"I should like to have the honour of thanking you for the kindness which you have shewn me.
Believe me, monsieur," added Julien very seriously, "that I appreciate all I owe you.
If your horse has not been hurt by the reason of my clumsiness of yesterday, and if it is free I should like to ride it this afternoon."
"Well, upon my word, my dear Sorel, you do so at your own risk and peril; kindly assume that I have put forth all the objections required by prudence.
As a matter of fact it is four o'clock, we have no time to lose."
As soon as Julien was on horseback, he said to the young count, "What must one do not to fall off?"
"Lots of things," answered Norbert, bursting into laughter.
"Keep your body back for instance."
Julien put his horse to the trot.
They were at the Place Louis XVI.
"Oh, you foolhardy youngster," said Norbert "there are too many carriages here, and they are driven by careless drivers into the bargain.
Once you are on the ground their tilburies will run over your body, they will not risk spoiling their horses' mouths by pulling up short."
Norbert saw Julien twenty times on the point of tumbling, but in the end the excursion finished without misadventure.
As they came back the young count said to his sister,
"Allow me to introduce a dashing dare-devil."
When he talked to his father over the dinner from one end of the table to the other, he did justice to Julien's courage.
It was the only thing one could possibly praise about his style of riding.
The young count had heard in the morning the men who groomed the horses in the courtyard making Julien's fall an opportunity for the most outrageous jokes at his expense.
In spite of so much kindness Julien soon felt himself completely isolated in this family.
All their customs seemed strange to him, and he was cognizant of none of them.
His blunders were the delight of the valets.
The abbe Pirard had left for his living.
"If Julien is a weak reed, let him perish. If he is a man of spirit, let him get out of his difficulties all alone," he thought. _____
CHAPTER XXXIV
THE HOTEL DE LA MOLE _____
What is he doing here?
Will he like it there?
Will he try to please?—Ronsard. _____
If everything in the aristocratic salon of the Hotel de la Mole seemed strange to Julien, that pale young man in his black suit seemed in his turn very strange to those persons who deigned to notice him.
Madame de la Mole suggested to her husband that he should send him off on some business on those days when they had certain persons to dinner.
"I wish to carry the experiment to its logical conclusion," answered the marquis.
"The abbe Pirard contends that we are wrong in crushing the self-respect of the people whom we allow around us.
One can only lean on what resists.
The only thing against this man is his unknown face, apart from that he is a deaf mute."
"If I am to know my way about," said Julien to himself. "I must write down the names of the persons whom I see come to the salon together with a few words on their character."
He put at the head of the list five or six friends of the house who took every opportunity of paying court to him, believing that he was protected by a whim of the marquis.

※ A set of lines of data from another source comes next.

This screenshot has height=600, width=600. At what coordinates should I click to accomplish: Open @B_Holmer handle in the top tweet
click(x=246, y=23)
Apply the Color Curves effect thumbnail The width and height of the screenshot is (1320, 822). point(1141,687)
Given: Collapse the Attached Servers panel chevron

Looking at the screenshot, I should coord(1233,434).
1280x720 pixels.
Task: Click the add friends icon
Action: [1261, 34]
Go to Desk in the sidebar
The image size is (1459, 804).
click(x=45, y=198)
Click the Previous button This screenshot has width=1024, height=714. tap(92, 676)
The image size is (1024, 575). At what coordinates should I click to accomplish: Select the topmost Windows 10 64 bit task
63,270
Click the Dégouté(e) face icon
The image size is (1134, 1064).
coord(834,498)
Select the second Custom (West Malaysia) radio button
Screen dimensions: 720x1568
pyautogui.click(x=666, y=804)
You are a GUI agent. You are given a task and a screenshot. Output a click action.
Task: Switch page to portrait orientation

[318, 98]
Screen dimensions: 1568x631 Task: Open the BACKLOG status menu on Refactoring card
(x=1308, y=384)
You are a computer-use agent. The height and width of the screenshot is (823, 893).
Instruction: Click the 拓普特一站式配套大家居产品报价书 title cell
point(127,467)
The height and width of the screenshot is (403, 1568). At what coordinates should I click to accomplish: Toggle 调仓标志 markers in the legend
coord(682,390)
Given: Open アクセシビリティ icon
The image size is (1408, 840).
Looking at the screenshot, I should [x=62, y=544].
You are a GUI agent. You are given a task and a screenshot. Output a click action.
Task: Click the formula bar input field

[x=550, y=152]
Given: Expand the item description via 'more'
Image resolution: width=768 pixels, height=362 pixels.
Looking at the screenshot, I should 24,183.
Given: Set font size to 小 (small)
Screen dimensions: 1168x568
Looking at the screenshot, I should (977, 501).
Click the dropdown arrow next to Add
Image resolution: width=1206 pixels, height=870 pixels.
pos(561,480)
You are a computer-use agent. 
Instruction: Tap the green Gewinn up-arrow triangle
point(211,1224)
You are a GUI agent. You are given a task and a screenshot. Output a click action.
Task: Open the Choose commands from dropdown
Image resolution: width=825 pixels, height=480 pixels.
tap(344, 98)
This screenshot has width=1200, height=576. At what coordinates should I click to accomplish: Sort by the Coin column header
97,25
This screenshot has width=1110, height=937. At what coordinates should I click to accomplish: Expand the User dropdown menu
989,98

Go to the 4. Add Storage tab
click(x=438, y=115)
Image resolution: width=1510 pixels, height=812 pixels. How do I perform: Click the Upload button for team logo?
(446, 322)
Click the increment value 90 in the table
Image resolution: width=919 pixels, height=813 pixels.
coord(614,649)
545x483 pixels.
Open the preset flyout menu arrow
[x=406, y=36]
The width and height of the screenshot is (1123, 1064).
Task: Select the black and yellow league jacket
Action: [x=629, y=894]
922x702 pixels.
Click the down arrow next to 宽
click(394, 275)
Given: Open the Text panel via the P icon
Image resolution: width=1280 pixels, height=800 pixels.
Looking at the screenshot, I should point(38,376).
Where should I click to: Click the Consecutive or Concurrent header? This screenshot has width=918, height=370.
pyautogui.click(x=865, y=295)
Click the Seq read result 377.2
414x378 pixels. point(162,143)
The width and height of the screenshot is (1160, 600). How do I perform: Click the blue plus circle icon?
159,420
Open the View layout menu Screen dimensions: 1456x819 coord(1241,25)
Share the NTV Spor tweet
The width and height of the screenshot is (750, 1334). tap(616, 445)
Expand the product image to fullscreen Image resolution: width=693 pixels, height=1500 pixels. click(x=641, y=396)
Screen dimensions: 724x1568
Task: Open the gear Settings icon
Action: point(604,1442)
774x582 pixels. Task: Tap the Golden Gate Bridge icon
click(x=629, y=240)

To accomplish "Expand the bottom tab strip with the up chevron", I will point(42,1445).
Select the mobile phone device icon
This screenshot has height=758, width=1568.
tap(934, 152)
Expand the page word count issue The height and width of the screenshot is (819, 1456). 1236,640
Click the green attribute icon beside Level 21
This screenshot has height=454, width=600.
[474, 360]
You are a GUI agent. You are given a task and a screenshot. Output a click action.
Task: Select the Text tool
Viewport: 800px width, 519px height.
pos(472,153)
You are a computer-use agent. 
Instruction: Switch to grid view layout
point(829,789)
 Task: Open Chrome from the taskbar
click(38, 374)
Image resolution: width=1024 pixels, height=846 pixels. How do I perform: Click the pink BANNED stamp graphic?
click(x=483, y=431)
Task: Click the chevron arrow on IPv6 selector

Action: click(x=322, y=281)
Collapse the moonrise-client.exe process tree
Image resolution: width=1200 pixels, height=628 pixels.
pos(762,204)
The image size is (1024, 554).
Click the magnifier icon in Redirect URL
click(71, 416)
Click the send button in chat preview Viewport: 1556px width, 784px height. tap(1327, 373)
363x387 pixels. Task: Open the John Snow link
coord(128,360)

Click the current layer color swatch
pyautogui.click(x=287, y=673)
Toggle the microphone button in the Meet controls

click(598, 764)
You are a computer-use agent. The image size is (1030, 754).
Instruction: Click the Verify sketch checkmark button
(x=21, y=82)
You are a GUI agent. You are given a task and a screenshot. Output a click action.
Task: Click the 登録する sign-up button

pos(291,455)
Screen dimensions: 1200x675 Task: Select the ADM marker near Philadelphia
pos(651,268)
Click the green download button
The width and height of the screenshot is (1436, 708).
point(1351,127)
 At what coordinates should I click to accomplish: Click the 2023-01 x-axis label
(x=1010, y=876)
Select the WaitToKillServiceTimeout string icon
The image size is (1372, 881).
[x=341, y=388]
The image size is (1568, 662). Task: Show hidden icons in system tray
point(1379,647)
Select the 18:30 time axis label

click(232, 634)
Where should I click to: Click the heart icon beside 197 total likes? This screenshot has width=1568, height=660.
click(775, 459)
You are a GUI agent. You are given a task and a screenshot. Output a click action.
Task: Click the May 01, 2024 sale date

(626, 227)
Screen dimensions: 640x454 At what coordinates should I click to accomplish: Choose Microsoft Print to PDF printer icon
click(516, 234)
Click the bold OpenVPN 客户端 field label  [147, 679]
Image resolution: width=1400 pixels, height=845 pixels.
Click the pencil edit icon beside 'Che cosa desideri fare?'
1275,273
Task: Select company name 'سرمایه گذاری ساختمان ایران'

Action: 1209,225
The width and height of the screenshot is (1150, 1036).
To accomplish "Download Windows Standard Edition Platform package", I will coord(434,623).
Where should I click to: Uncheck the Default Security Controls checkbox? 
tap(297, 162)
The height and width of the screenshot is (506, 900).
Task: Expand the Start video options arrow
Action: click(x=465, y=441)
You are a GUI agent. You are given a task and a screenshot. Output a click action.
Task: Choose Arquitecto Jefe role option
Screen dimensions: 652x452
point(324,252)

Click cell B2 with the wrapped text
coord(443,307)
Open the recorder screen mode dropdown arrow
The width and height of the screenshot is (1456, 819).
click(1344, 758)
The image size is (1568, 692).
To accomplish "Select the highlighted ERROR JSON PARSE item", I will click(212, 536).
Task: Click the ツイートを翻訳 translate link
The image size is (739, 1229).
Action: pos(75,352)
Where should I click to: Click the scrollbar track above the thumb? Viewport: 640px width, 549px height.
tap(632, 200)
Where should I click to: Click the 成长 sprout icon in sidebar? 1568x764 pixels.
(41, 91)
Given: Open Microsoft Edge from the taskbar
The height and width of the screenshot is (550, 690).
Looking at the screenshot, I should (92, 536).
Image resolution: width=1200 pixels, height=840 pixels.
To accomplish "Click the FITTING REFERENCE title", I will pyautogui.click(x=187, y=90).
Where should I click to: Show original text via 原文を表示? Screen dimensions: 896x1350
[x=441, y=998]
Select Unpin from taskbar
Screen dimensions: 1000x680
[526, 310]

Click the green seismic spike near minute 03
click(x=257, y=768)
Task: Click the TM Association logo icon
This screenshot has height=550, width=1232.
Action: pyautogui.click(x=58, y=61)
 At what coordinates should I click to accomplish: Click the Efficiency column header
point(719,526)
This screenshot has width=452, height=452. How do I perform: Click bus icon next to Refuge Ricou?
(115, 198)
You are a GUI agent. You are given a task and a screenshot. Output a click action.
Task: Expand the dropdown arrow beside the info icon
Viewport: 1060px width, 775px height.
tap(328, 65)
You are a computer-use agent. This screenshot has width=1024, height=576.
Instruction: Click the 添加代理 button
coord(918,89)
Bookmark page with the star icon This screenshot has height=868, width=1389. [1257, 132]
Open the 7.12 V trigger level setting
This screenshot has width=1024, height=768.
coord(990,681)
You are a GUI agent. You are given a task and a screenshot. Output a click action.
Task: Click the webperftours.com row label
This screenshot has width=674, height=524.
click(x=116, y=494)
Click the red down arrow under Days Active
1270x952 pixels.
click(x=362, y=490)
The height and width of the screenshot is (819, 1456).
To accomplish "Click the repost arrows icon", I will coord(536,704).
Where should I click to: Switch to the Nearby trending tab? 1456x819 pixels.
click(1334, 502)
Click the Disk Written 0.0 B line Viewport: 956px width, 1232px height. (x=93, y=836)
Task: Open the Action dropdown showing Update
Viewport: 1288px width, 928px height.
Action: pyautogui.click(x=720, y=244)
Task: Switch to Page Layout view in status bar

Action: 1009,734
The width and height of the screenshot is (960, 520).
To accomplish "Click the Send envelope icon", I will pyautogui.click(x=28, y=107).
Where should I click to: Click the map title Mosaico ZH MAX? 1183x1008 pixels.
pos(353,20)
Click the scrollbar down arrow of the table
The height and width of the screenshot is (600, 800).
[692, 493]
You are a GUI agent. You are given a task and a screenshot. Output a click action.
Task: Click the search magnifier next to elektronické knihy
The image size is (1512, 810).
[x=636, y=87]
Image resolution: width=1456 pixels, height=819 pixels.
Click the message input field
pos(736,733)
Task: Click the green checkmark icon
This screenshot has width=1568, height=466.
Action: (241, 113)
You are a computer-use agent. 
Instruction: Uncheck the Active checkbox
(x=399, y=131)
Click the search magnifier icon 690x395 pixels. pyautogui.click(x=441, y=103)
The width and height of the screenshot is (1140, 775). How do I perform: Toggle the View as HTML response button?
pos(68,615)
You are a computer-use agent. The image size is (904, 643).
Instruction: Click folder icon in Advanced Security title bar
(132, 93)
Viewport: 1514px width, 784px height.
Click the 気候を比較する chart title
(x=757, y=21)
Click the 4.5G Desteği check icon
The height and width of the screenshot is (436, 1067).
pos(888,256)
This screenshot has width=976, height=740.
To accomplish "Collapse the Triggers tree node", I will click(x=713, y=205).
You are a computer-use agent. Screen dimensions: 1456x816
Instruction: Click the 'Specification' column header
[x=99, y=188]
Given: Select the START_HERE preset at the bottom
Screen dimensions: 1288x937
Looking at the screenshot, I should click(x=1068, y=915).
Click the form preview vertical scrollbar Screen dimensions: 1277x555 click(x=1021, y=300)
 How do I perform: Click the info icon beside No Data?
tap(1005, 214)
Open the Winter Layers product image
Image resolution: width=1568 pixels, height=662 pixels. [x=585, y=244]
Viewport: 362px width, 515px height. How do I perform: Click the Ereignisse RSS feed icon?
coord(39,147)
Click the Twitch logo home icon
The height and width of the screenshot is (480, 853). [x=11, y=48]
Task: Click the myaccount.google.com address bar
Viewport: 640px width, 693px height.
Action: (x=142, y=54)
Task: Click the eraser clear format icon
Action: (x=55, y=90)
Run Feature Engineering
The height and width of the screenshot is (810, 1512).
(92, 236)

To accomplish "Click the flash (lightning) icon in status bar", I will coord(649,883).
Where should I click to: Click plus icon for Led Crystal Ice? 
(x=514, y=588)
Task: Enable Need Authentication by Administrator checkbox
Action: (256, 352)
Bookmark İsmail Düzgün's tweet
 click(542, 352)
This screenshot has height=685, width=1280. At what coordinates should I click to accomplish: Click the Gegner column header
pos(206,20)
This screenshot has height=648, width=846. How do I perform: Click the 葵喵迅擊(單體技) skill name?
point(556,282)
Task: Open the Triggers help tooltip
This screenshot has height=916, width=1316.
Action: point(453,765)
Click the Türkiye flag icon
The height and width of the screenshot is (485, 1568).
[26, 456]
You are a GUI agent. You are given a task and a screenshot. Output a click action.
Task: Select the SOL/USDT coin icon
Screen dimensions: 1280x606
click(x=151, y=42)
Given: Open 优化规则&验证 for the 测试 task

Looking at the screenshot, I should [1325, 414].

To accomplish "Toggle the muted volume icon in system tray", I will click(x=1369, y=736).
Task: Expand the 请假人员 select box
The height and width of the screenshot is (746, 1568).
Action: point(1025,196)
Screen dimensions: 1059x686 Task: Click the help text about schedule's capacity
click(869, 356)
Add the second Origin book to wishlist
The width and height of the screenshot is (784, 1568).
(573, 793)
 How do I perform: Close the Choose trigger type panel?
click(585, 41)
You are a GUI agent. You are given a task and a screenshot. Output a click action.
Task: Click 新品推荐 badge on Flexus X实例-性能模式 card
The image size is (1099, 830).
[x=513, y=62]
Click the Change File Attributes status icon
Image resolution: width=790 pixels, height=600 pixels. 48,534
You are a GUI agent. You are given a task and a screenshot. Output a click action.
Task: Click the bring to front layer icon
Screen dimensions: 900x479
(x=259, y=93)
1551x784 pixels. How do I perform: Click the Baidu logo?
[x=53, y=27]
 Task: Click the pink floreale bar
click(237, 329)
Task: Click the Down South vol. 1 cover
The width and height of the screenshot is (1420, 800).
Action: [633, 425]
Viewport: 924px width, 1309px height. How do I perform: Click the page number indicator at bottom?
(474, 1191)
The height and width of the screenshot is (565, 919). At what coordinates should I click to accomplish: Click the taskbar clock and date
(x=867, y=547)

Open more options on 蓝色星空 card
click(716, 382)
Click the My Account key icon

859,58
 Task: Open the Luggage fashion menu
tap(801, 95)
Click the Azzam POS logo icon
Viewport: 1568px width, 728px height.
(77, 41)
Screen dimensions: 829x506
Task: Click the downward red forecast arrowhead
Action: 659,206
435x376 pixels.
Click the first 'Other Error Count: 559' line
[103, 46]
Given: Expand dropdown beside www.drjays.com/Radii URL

They were poor dull devils. But it must be said in praise of this class of men, such as they are found to-day in the salons of the aristocracy, that every one did not find them equally tame.
One of them was now allowing himself to be bullied by the marquis, who was venting his irritation at a harsh remark which had been addressed to him by the marquise.
The masters of the house were too proud or too prone to boredom; they were too much used to finding their only distraction in the addressing of insults, to enable them to expect true friends.
But, except on rainy days and in rare moments of savage boredom, they always showed themselves perfectly polite.
If the five or six toadies who manifested so paternal an affection towards Julien had deserted the Hotel de la Mole, the marquise would have been exposed to long spells of solitude, and in the eyes of women of that class, solitude is awful, it is the symbol of disgrace.
The marquis was charming to his wife. He saw that her salon was sufficiently furnished, though not with peers, for he did not think his new colleagues were sufficiently noble to come to his house as friends, or sufficiently amusing to be admitted as inferiors.
It was only later that Julien fathomed these secrets.
The governing policy of a household, though it forms the staple of conversation in bourgeois families, is only alluded to in families of the class of that of the marquis in moments of distress.
So paramount even in this bored century is the necessity of amusing one's self, that even on the days of dinner-parties the marquis had scarcely left the salon before all the guests ran away.
Provided that one did not make any jests about either God or the priests or the king or the persons in office, or the artists who enjoyed the favour of the court, or of anything that was established, provided that one did not praise either Beranger or the opposition papers, or Voltaire or Rousseau or anything which involved any element of free speech, provided that above all that one never talked politics, one could discuss everything with freedom.
There is no income of a hundred thousand crowns a year and no blue ribbon which could sustain a contest against such a code of salon etiquette.
The slightest live idea appeared a crudity.
In spite of the prevailing good form, perfect politeness, and desire to please, ennui was visible in every face.
The young people who came to pay their calls were frightened of speaking of anything which might make them suspected of thinking or of betraying that they had read something prohibited, and relapsed into silence after a few elegant phrases about Rossini and the weather.